Part of it is the ongoing obsession with numerology: human experience is reduced to numbers and tortured with implements of statistical analysis to make it confess to whatever the inquisitor cares to hear.   When a number is assigned to something, there's little question as to whether the number is meaningful - but great interest is given to making it better.   And anything that is not measurable must not matter - or if there is a sense that it does matter, then lets' find a way to force numbers upon it.

No-one has yet been able to tender a satisfactory common-sense explanation of why it is important to have more - it is instead taken for granted that more is always better.   But it's possible, and has often been accomplished at the cost of many thousands of dollars, to have more hits, more visitors, more friends, and more likes without providing one more product to one more person that might benefit from owning it.   It's been shown that dumping millions of unwary users on a site's home page doesn't get an equal proportion of increased revenue.

And yet many continue to behave as it would: if a site has a 1.5% conversion ration and you hoodwink 100,000 people into visiting, that's 1500 new customers.  Funny it never works out that way afterwards.  Funnier that in spite of repeated failures, getting more visitors is still a high priority.

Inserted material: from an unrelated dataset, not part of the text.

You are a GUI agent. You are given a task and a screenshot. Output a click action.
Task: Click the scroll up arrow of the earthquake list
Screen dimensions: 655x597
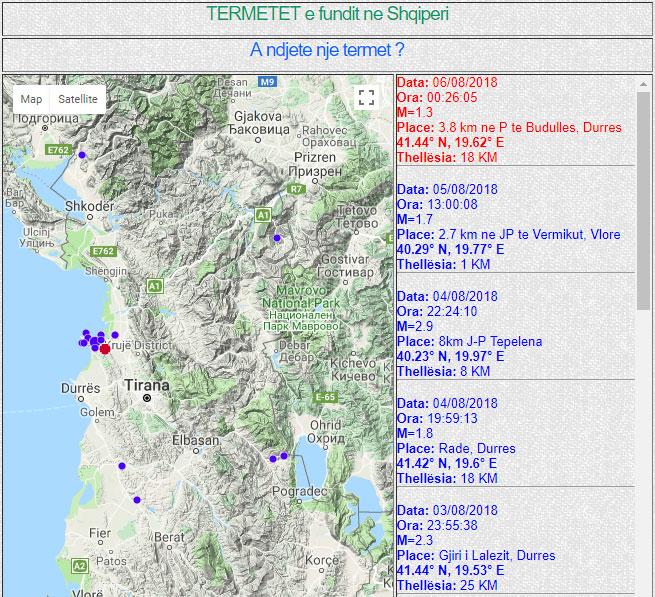pyautogui.click(x=643, y=84)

My sense in all of this is that the metrics are leading us in the wrong direction.  We don't need to draw a bigger audience, but a more interested audience, and we don't need hordes to "like" a brand, but a much smaller number of people to buy the product, hopefully more often.   All hits are not created equal, nor is there a strong correlation.

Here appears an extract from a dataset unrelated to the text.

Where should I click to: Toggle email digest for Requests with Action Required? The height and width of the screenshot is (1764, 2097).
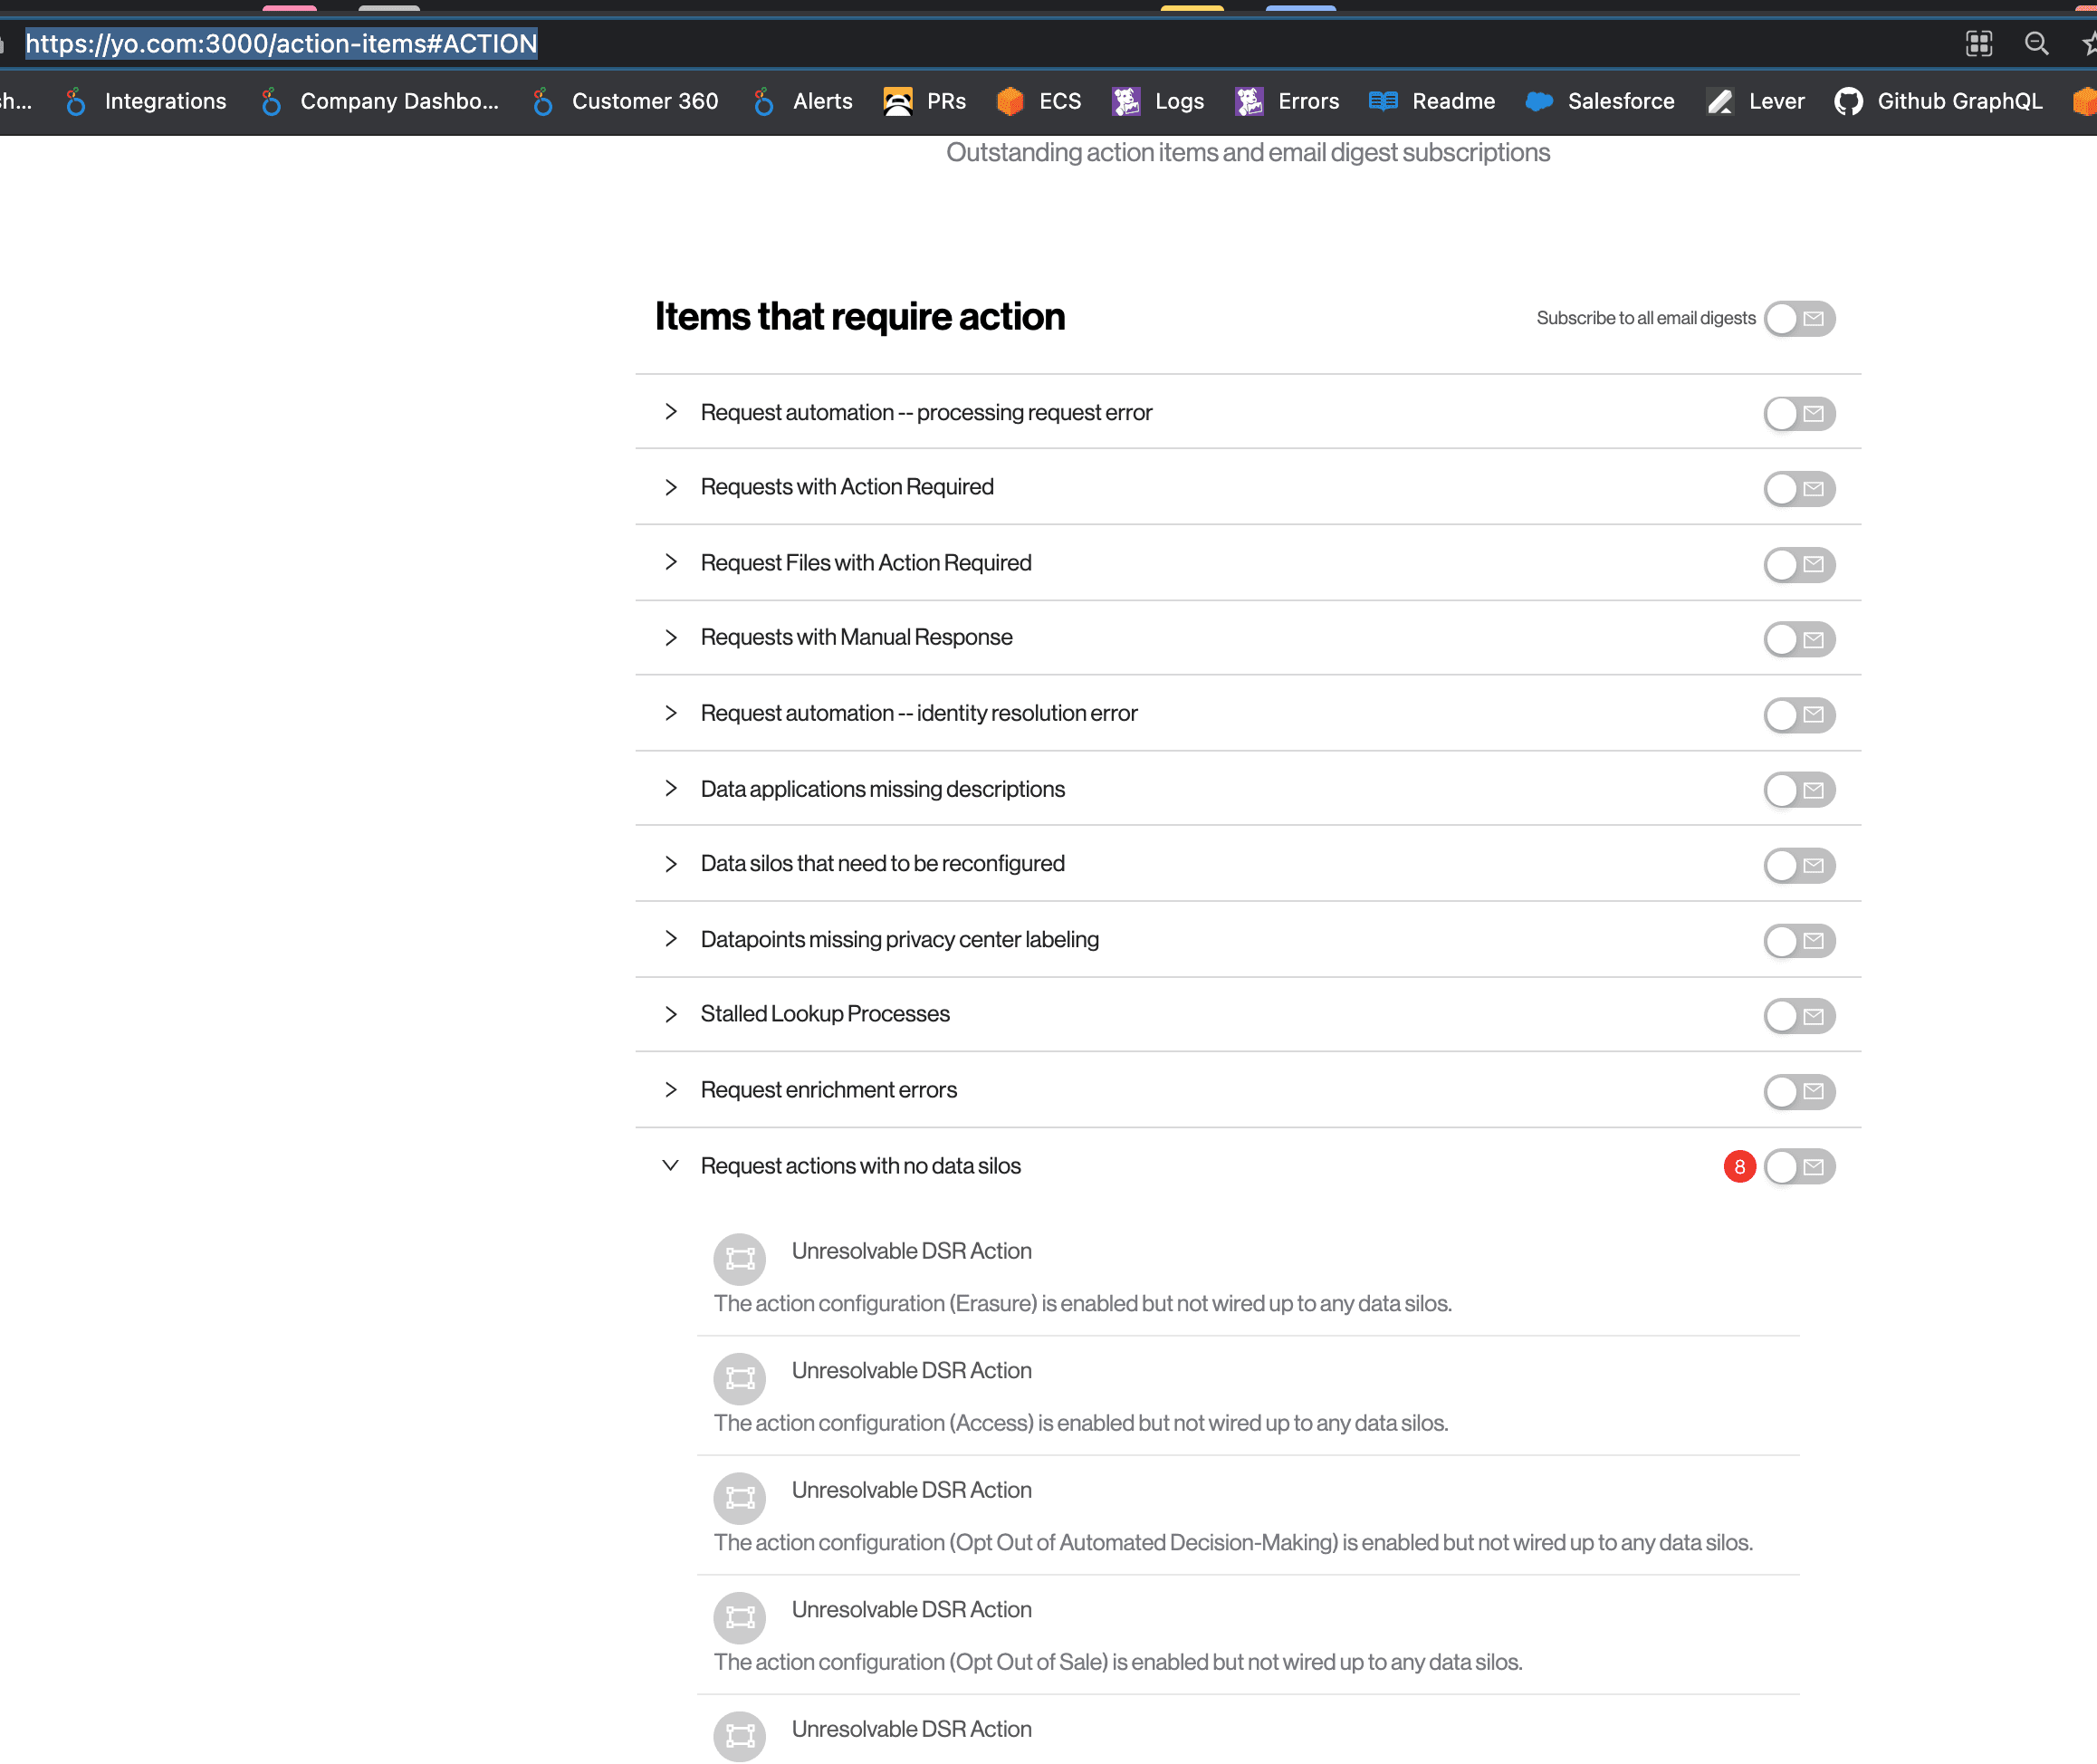[1799, 489]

The goal of interaction is not to interact with a mass of steadfastly disinterested individuals, but to engage with those who have some level of interest, and who might be inclined to show greater interest.  It's much more difficult to gauge that, because there are no numbers that can be derived, and even assessing a person's likeliness to purchase based on various parameters in a regression analysis is seldom more than a desperate attempt to quantify something that defies quantification ... but is nonetheless extremely important.